In de jaren zeventig en tachtig besloot de ANC-leiding in ballingschap onder leiding van Oliver Tambo om de leiding van de apartheidsregering, de commando- en controlestructuren, de geheime politie en het militair-industriële complex aan te vallen met onthoofdingsaanvallen, gerichte moordpartijen en guerrilla-acties, zoals bomaanslagen op faciliteiten waar militairen en regeringspersoneel vaak kwamen. Bij deze aanvallen zijn ook een aantal burgers gedood. Voorbeelden hiervan zijn de Amanzimtoti-bomaanslag, de Sterland-bom in Pretoria, de Wimpy-bom in Pretoria, de Juicy Lucy-bom in Pretoria, en de bomaanslag op Magoo’s bar in Durban. Tot de sabotagedaden van het ANC tegen overheidsinstellingen behoorden de bomaanslag op het Magistrates Court in Johannesburg, de aanval op de kerncentrale van Koeberg, de raketaanval op Voortrekkerhoogte in Pretoria, en de bomaanslag in Church Street in Pretoria in 1983, waarbij 16 doden en 130 gewonden vielen.
Het ANC werd door de Zuid-Afrikaanse regering en door sommige westerse landen, waaronder de Verenigde Staten van Amerika en het Verenigd Koninkrijk, als terroristische organisatie geclassificeerd. Niettemin had het ANC van 1978 tot 1994 een kantoor in Londen, Penton Street 28 in Islington, Noord-Londen, waar nu een gedenkplaat is aangebracht.

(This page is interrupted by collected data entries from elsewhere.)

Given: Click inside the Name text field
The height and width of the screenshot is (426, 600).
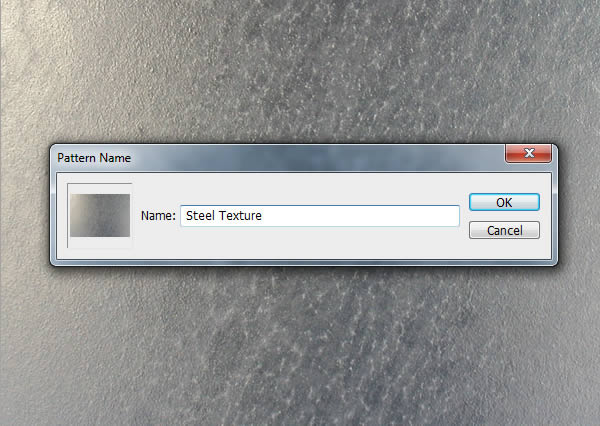Looking at the screenshot, I should coord(320,216).
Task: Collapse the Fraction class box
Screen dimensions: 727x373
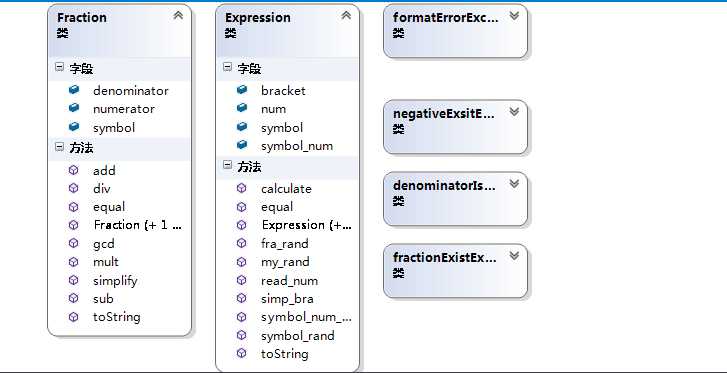Action: click(x=178, y=16)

Tijdens deze periode voerde het Zuid-Afrikaanse leger een aantal invallen en bombardementen uit op ANC-bases in Botswana, Mozambique, Lesotho en Swaziland. Dulcie September, een lid van het ANC dat onderzoek deed naar de wapenhandel tussen Frankrijk en Zuid-Afrika, werd in 1988 in Parijs vermoord. In de trainingskampen van het ANC kregen dissidente leden te maken met beschuldigingen van foltering, opsluiting zonder vorm van proces en zelfs executie in gevangenkampen van het ANC. In Zuid-Afrika leidde de campagne om de townships “onbestuurbaar” te maken tot kangoeroe-rechtbanken en massa-executies van tegenstanders en collaborateurs, vaak door halskettingen.

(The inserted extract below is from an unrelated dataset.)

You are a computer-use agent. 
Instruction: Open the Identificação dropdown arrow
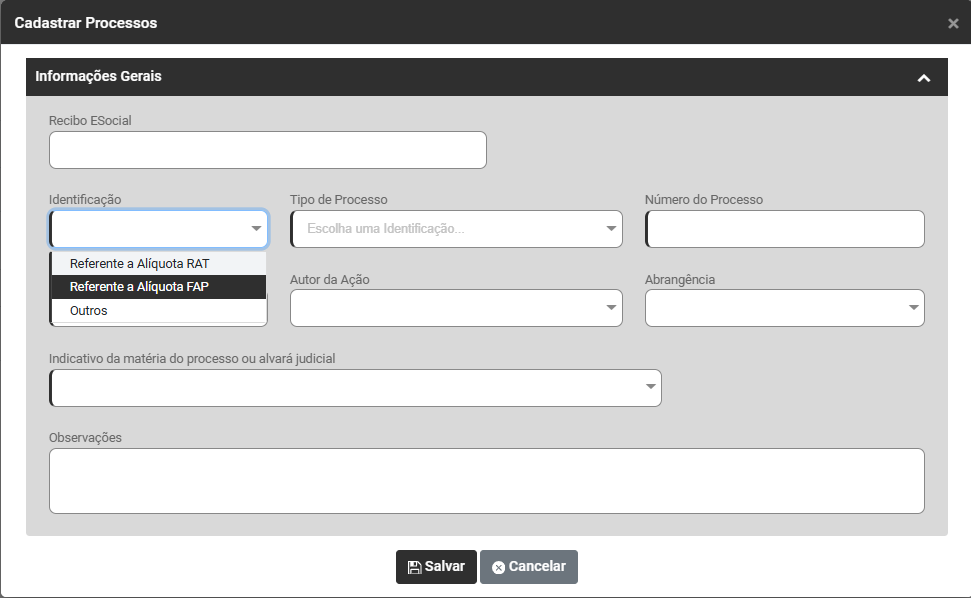[256, 229]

Er was geweld tussen het ANC en de Zulu-nationalistische Inkatha Freedom Party (IFP). Tussen 1985 en 1989 werden bijvoorbeeld 5.000 burgers gedood bij gevechten tussen de twee partijen. Bloedbaden onder elkaars aanhangers waren onder meer het Shell House bloedbad en het Boipatong bloedbad.

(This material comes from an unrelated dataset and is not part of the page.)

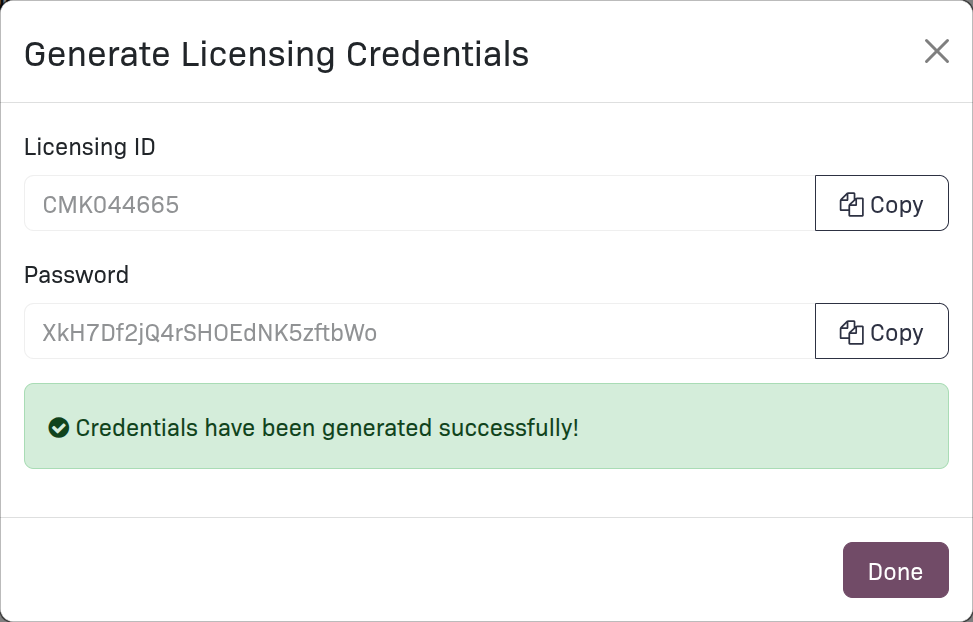This screenshot has height=622, width=973.
Task: Click the Generate Licensing Credentials title
Action: pyautogui.click(x=276, y=54)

In de jaren tachtig namen de aanvallen van het Afrikaans Nationaal Congres, in combinatie met internationale druk en interne onenigheid, in Zuid-Afrika toe. Het ANC kreeg financiële en tactische steun van de USSR, die via Angola militaire betrokkenheid orkestreerde met surrogaattroepen van Cuba. De val van de USSR na 1991 betekende echter het einde van de financiering van het ANC en veranderde ook de houding van sommige westerse regeringen die het Apartheidsregime voorheen hadden gesteund als bondgenoot tegen het communisme. De Zuid-Afrikaanse regering kwam onder toenemende interne en externe druk te staan, en dit, samen met een meer verzoenende toon van het ANC, resulteerde in een verandering van het politieke landschap. Staatspresident F.W. de Klerk ontbond op 2 februari 1990 het ANC en andere verboden organisaties en begon vredesbesprekingen voor een regeling om via onderhandelingen een eind te maken aan de apartheid.